Assignment –
Every entry needs to be written out again exactly.

Supplied data –

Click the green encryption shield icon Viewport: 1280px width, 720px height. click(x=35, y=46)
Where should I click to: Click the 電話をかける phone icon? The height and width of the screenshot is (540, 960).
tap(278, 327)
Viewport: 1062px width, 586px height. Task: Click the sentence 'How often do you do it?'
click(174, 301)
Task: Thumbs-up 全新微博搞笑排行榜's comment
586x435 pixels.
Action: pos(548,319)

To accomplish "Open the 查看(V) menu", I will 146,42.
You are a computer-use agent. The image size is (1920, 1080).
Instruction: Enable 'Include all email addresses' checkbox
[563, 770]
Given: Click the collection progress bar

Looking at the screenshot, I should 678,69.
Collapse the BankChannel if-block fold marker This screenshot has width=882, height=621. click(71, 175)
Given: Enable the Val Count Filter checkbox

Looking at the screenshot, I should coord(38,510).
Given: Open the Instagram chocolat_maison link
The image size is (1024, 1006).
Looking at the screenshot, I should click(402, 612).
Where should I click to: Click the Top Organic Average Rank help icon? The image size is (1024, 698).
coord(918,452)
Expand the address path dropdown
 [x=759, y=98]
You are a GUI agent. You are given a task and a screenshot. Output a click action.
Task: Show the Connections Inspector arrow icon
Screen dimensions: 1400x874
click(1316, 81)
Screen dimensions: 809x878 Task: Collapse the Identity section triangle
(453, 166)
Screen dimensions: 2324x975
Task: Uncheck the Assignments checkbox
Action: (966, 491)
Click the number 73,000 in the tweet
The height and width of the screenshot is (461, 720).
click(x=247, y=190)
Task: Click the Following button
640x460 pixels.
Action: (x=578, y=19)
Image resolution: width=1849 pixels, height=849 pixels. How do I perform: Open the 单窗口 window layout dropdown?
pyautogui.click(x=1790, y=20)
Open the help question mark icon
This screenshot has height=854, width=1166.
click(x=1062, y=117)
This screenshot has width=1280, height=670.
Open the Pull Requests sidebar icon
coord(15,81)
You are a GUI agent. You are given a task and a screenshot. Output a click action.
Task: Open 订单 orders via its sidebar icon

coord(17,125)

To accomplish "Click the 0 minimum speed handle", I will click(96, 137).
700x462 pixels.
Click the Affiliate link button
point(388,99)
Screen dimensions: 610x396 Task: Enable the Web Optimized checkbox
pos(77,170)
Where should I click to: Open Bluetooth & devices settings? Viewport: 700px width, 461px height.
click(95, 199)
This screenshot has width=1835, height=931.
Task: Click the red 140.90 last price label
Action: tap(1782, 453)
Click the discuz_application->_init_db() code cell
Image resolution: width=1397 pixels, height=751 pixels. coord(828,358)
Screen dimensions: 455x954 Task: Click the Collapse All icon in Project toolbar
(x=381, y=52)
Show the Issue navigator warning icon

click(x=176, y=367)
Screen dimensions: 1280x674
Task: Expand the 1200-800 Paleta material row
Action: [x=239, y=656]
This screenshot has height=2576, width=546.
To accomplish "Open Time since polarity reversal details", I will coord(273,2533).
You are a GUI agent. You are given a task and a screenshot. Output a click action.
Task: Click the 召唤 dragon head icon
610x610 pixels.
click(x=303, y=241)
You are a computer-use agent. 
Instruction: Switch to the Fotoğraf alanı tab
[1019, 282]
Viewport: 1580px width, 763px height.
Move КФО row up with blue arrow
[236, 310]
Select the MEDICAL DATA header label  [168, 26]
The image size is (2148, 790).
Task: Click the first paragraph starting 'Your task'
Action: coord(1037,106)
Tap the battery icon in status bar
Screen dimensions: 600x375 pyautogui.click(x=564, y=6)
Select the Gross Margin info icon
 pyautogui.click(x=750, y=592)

Answer space –
Click the green encryption shield icon Viewport: 1280px width, 720px height. click(x=35, y=46)
Where should I click to: Click the 電話をかける phone icon? The height and width of the screenshot is (540, 960).
tap(278, 327)
Viewport: 1062px width, 586px height. Task: Click the sentence 'How often do you do it?'
click(174, 301)
Task: Thumbs-up 全新微博搞笑排行榜's comment
586x435 pixels.
Action: pos(548,319)

To accomplish "Open the 查看(V) menu", I will 146,42.
You are a computer-use agent. The image size is (1920, 1080).
Instruction: Enable 'Include all email addresses' checkbox
[563, 770]
Given: Click the collection progress bar

Looking at the screenshot, I should 678,69.
Collapse the BankChannel if-block fold marker This screenshot has width=882, height=621. click(71, 175)
Given: Enable the Val Count Filter checkbox

Looking at the screenshot, I should coord(38,510).
Given: Open the Instagram chocolat_maison link
The image size is (1024, 1006).
Looking at the screenshot, I should click(402, 612).
Where should I click to: Click the Top Organic Average Rank help icon? The image size is (1024, 698).
coord(918,452)
Expand the address path dropdown
 [x=759, y=98]
You are a GUI agent. You are given a task and a screenshot. Output a click action.
Task: Show the Connections Inspector arrow icon
Screen dimensions: 1400x874
click(1316, 81)
Screen dimensions: 809x878 Task: Collapse the Identity section triangle
(453, 166)
Screen dimensions: 2324x975
Task: Uncheck the Assignments checkbox
Action: (966, 491)
Click the number 73,000 in the tweet
The height and width of the screenshot is (461, 720).
click(x=247, y=190)
Task: Click the Following button
640x460 pixels.
Action: (x=578, y=19)
Image resolution: width=1849 pixels, height=849 pixels. How do I perform: Open the 单窗口 window layout dropdown?
pyautogui.click(x=1790, y=20)
Open the help question mark icon
This screenshot has height=854, width=1166.
click(x=1062, y=117)
This screenshot has width=1280, height=670.
Open the Pull Requests sidebar icon
coord(15,81)
You are a GUI agent. You are given a task and a screenshot. Output a click action.
Task: Open 订单 orders via its sidebar icon

coord(17,125)

To accomplish "Click the 0 minimum speed handle", I will click(96, 137).
700x462 pixels.
Click the Affiliate link button
point(388,99)
Screen dimensions: 610x396 Task: Enable the Web Optimized checkbox
pos(77,170)
Where should I click to: Open Bluetooth & devices settings? Viewport: 700px width, 461px height.
click(95, 199)
This screenshot has width=1835, height=931.
Task: Click the red 140.90 last price label
Action: tap(1782, 453)
Click the discuz_application->_init_db() code cell
Image resolution: width=1397 pixels, height=751 pixels. coord(828,358)
Screen dimensions: 455x954 Task: Click the Collapse All icon in Project toolbar
(x=381, y=52)
Show the Issue navigator warning icon

click(x=176, y=367)
Screen dimensions: 1280x674
Task: Expand the 1200-800 Paleta material row
Action: [x=239, y=656]
This screenshot has height=2576, width=546.
To accomplish "Open Time since polarity reversal details", I will coord(273,2533).
You are a GUI agent. You are given a task and a screenshot. Output a click action.
Task: Click the 召唤 dragon head icon
610x610 pixels.
click(x=303, y=241)
You are a computer-use agent. 
Instruction: Switch to the Fotoğraf alanı tab
[1019, 282]
Viewport: 1580px width, 763px height.
Move КФО row up with blue arrow
[236, 310]
Select the MEDICAL DATA header label  [168, 26]
The image size is (2148, 790).
Task: Click the first paragraph starting 'Your task'
Action: coord(1037,106)
Tap the battery icon in status bar
Screen dimensions: 600x375 pyautogui.click(x=564, y=6)
Select the Gross Margin info icon
 pyautogui.click(x=750, y=592)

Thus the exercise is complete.